EXERCISE OBJECTIVE:
Starting at the line where "Image resolution: width=960" occurs, reproduce each line through the end of the entries below exactly. Omit every picture.

[Stored data entries]
-- Opening Marker --

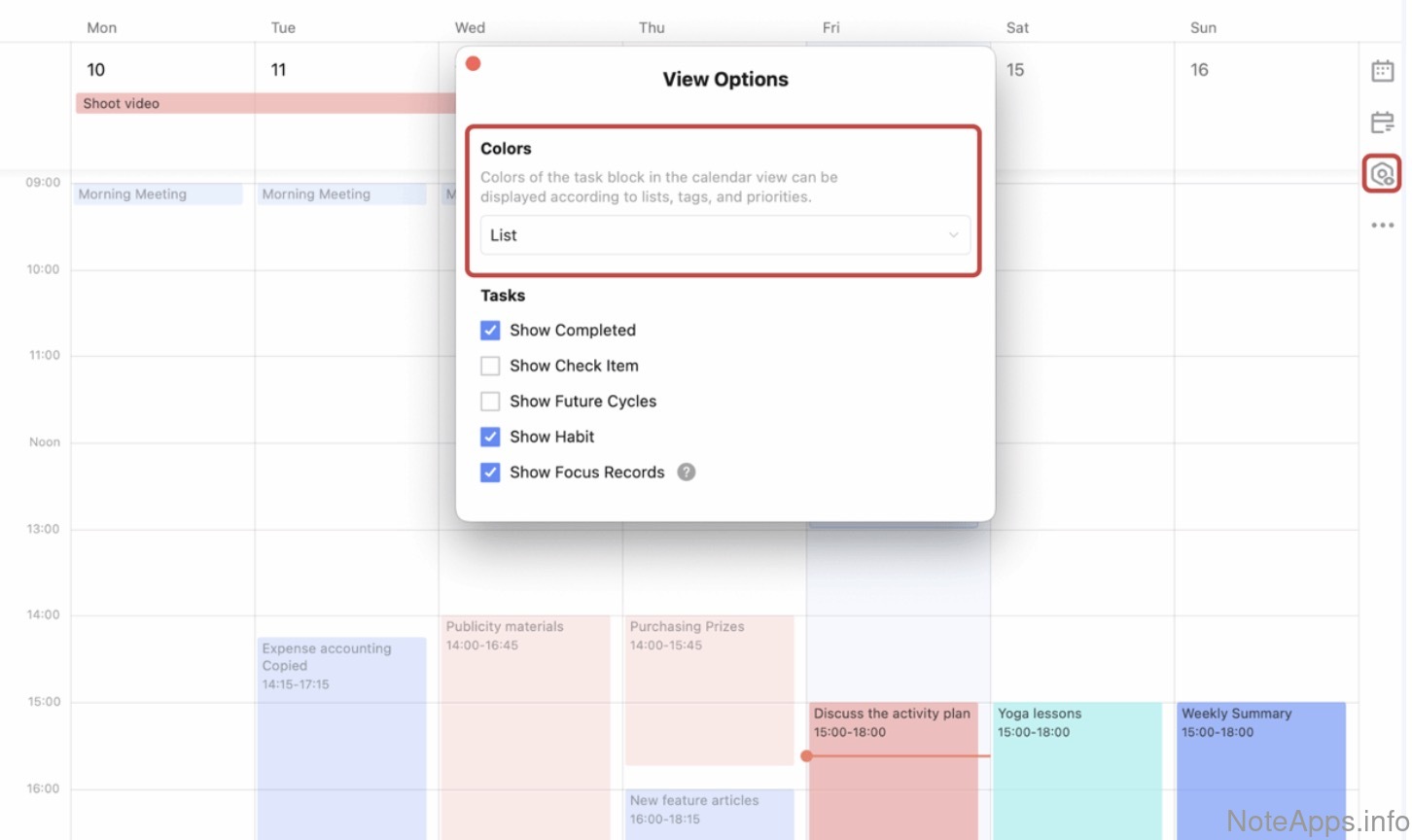Expand the Colors List dropdown
The height and width of the screenshot is (840, 1412).
tap(724, 235)
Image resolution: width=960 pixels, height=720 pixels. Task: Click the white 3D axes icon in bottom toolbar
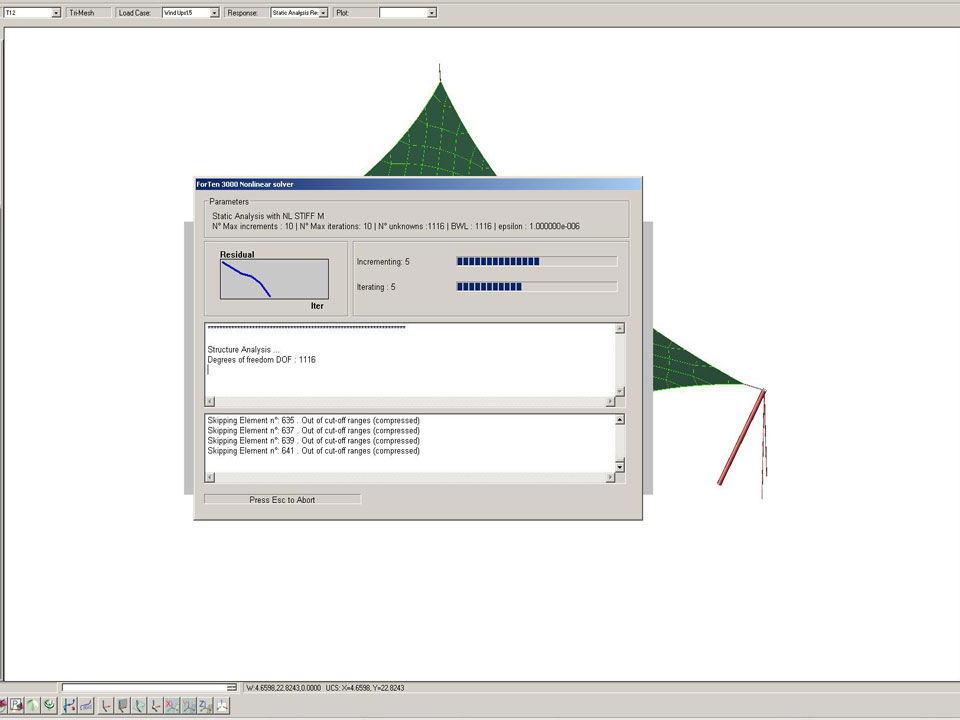point(222,706)
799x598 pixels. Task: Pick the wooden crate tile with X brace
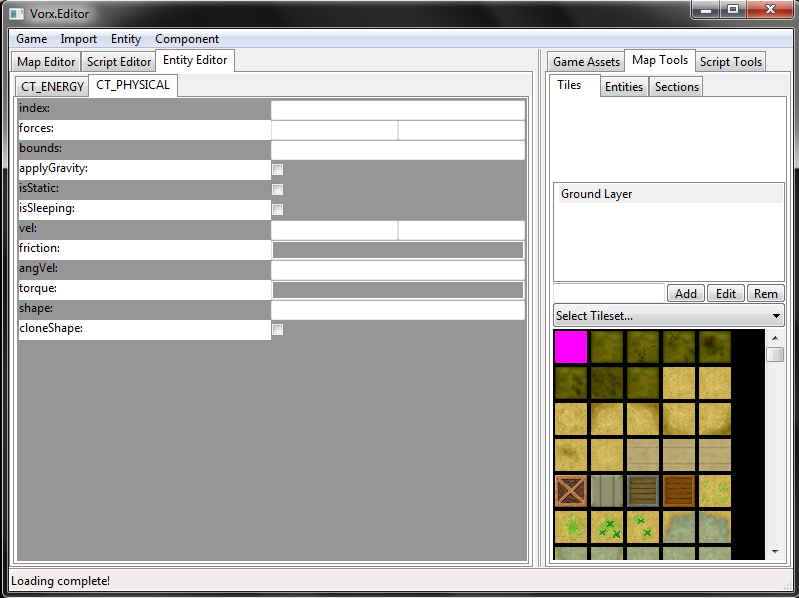(571, 491)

-- Closing Marker --

PROBLEM SOLUTION:
Image resolution: width=960 pixels, height=720 pixels. Task: Click the white 3D axes icon in bottom toolbar
point(222,706)
799x598 pixels. Task: Pick the wooden crate tile with X brace
(571, 491)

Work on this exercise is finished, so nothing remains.